Saved data entries:
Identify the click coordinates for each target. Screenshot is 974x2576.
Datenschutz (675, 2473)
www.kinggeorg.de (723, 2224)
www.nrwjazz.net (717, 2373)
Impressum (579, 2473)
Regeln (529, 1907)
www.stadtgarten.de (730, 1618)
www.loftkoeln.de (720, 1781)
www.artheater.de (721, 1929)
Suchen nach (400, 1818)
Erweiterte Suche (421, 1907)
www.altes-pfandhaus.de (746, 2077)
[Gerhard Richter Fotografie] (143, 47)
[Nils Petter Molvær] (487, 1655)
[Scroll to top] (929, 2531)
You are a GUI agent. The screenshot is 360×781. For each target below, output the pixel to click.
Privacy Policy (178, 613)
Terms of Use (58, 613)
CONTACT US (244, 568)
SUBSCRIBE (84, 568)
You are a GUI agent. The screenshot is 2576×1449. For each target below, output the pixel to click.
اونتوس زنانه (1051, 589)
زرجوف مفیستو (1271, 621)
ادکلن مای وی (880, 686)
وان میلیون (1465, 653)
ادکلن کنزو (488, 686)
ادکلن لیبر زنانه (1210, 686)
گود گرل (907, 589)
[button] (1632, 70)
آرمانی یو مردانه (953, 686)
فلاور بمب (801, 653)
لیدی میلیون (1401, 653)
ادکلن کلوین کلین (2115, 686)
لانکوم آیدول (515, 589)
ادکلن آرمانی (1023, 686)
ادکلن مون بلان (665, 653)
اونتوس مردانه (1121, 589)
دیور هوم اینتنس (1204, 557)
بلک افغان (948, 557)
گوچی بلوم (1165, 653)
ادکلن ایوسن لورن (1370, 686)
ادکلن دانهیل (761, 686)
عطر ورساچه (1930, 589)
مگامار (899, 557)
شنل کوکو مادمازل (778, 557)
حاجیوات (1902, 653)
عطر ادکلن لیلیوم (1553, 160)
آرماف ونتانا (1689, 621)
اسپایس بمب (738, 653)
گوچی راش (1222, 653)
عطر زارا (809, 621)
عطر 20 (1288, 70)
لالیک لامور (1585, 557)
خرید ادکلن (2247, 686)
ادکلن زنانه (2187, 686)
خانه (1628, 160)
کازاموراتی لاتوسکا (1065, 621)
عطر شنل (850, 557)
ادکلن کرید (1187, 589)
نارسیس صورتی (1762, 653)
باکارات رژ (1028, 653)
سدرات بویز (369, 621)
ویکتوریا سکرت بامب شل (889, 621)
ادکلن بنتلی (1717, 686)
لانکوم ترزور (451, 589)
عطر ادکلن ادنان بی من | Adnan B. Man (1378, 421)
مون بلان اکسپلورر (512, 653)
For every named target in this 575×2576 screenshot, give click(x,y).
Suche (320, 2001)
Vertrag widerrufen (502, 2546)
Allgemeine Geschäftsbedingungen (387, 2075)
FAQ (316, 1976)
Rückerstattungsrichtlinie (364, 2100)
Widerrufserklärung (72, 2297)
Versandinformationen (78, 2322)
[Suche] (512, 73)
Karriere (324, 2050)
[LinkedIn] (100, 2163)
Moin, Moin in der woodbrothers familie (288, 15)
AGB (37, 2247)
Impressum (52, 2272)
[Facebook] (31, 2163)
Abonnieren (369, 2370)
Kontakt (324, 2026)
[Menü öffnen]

§ Task directions
Each line of the data should be given back exactly.

§ Task solution
Identify the click coordinates for each target. Screenshot is 974x2576.
Datenschutz (675, 2473)
www.kinggeorg.de (723, 2224)
www.nrwjazz.net (717, 2373)
Impressum (579, 2473)
Regeln (529, 1907)
www.stadtgarten.de (730, 1618)
www.loftkoeln.de (720, 1781)
www.artheater.de (721, 1929)
Suchen nach (400, 1818)
Erweiterte Suche (421, 1907)
www.altes-pfandhaus.de (746, 2077)
[Gerhard Richter Fotografie] (143, 47)
[Nils Petter Molvær] (487, 1655)
[Scroll to top] (929, 2531)
You are a GUI agent. The screenshot is 360×781. For each target below, output the pixel to click.
Privacy Policy (178, 613)
Terms of Use (58, 613)
CONTACT US (244, 568)
SUBSCRIBE (84, 568)
You are a GUI agent. The screenshot is 2576×1449. For each target below, output the pixel to click.
اونتوس زنانه (1051, 589)
زرجوف مفیستو (1271, 621)
ادکلن مای وی (880, 686)
وان میلیون (1465, 653)
ادکلن کنزو (488, 686)
ادکلن لیبر زنانه (1210, 686)
گود گرل (907, 589)
[button] (1632, 70)
آرمانی یو مردانه (953, 686)
فلاور بمب (801, 653)
لیدی میلیون (1401, 653)
ادکلن کلوین کلین (2115, 686)
لانکوم آیدول (515, 589)
ادکلن آرمانی (1023, 686)
ادکلن مون بلان (665, 653)
اونتوس مردانه (1121, 589)
دیور هوم اینتنس (1204, 557)
بلک افغان (948, 557)
گوچی بلوم (1165, 653)
ادکلن ایوسن لورن (1370, 686)
ادکلن دانهیل (761, 686)
عطر ورساچه (1930, 589)
مگامار (899, 557)
شنل کوکو مادمازل (778, 557)
حاجیوات (1902, 653)
عطر ادکلن لیلیوم (1553, 160)
آرماف ونتانا (1689, 621)
اسپایس بمب (738, 653)
گوچی راش (1222, 653)
عطر زارا (809, 621)
عطر 20 (1288, 70)
لالیک لامور (1585, 557)
خرید ادکلن (2247, 686)
ادکلن زنانه (2187, 686)
خانه (1628, 160)
کازاموراتی لاتوسکا (1065, 621)
عطر شنل (850, 557)
ادکلن کرید (1187, 589)
نارسیس صورتی (1762, 653)
باکارات رژ (1028, 653)
سدرات بویز (369, 621)
ویکتوریا سکرت بامب شل (889, 621)
ادکلن بنتلی (1717, 686)
لانکوم ترزور (451, 589)
عطر ادکلن ادنان بی من | Adnan B. Man (1378, 421)
مون بلان اکسپلورر (512, 653)
For every named target in this 575×2576 screenshot, give click(x,y).
Suche (320, 2001)
Vertrag widerrufen (502, 2546)
Allgemeine Geschäftsbedingungen (387, 2075)
FAQ (316, 1976)
Rückerstattungsrichtlinie (364, 2100)
Widerrufserklärung (72, 2297)
Versandinformationen (78, 2322)
[Suche] (512, 73)
Karriere (324, 2050)
[LinkedIn] (100, 2163)
Moin, Moin in der woodbrothers familie (288, 15)
AGB (37, 2247)
Impressum (52, 2272)
[Facebook] (31, 2163)
Abonnieren (369, 2370)
Kontakt (324, 2026)
[Menü öffnen]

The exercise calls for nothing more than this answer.